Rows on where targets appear
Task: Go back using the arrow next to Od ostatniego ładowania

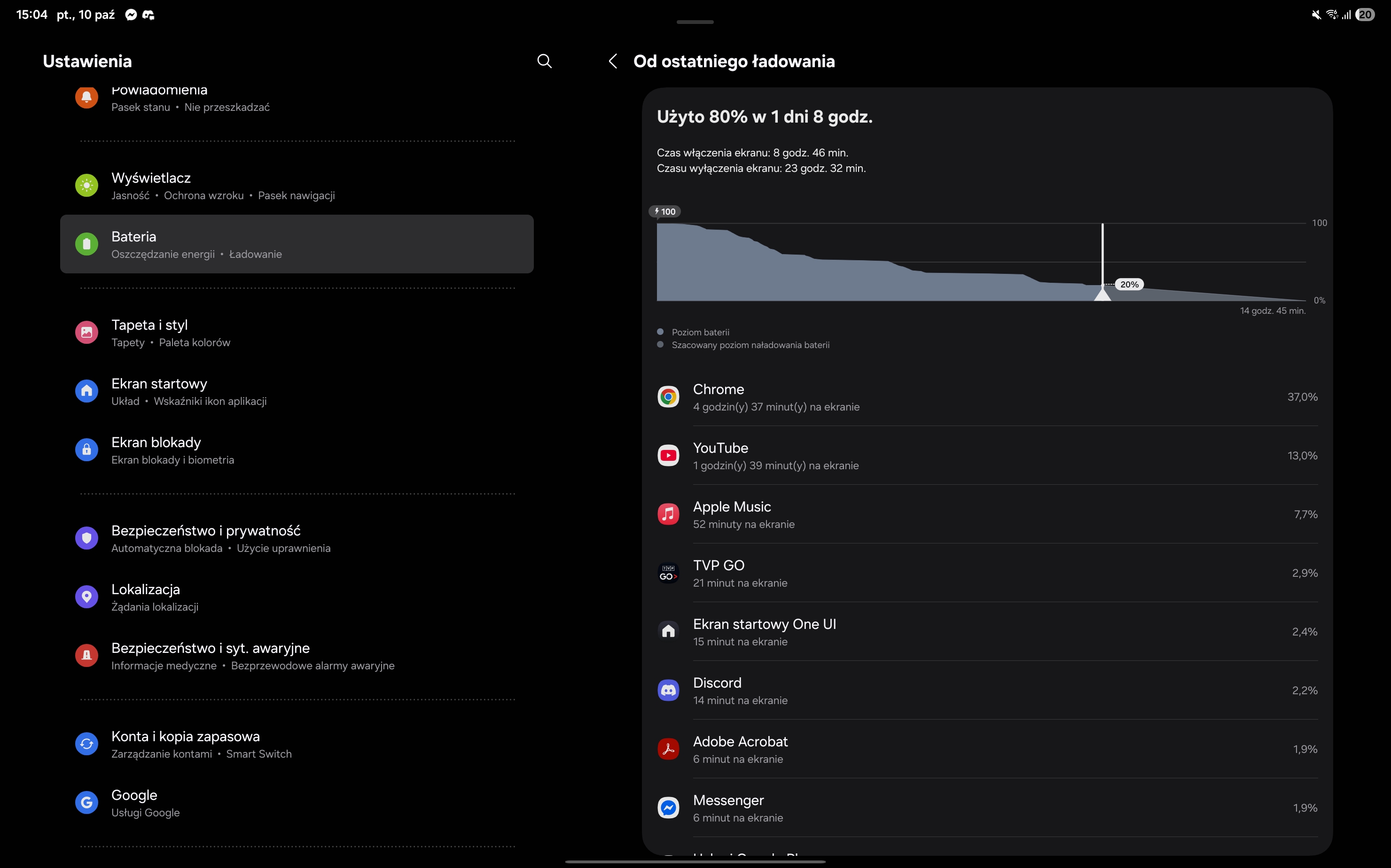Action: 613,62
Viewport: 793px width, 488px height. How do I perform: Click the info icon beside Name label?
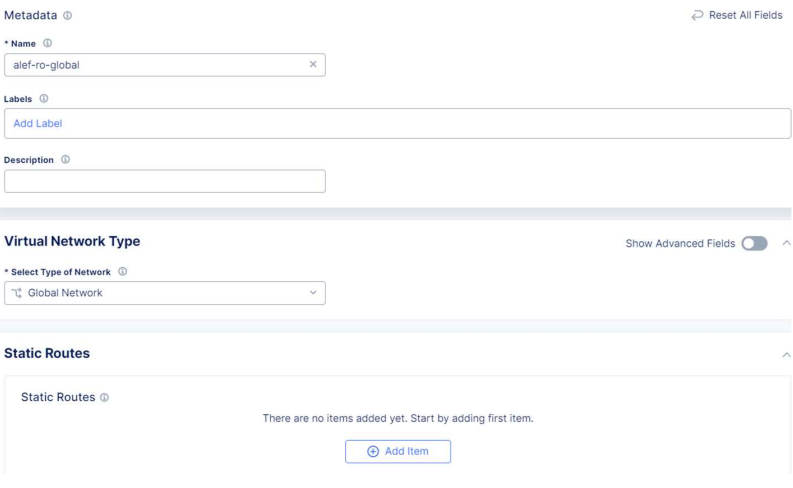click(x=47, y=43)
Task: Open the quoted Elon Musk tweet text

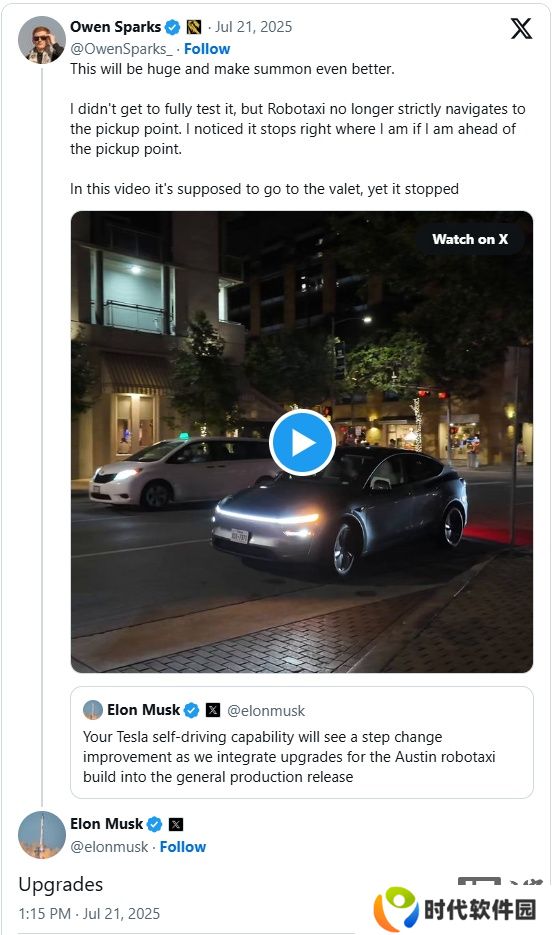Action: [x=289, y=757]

REQUIREMENT>
Transcribe the entries from the line containing "Viewport: 793px width, 488px" through the final line of the entries, keeping every line the same and leaving the pictures out of your answer.

THE OUTPUT>
Viewport: 793px width, 488px height. How do I perform: Click the info icon beside Name label?
click(x=47, y=43)
Task: Open the quoted Elon Musk tweet text

Action: [x=289, y=757]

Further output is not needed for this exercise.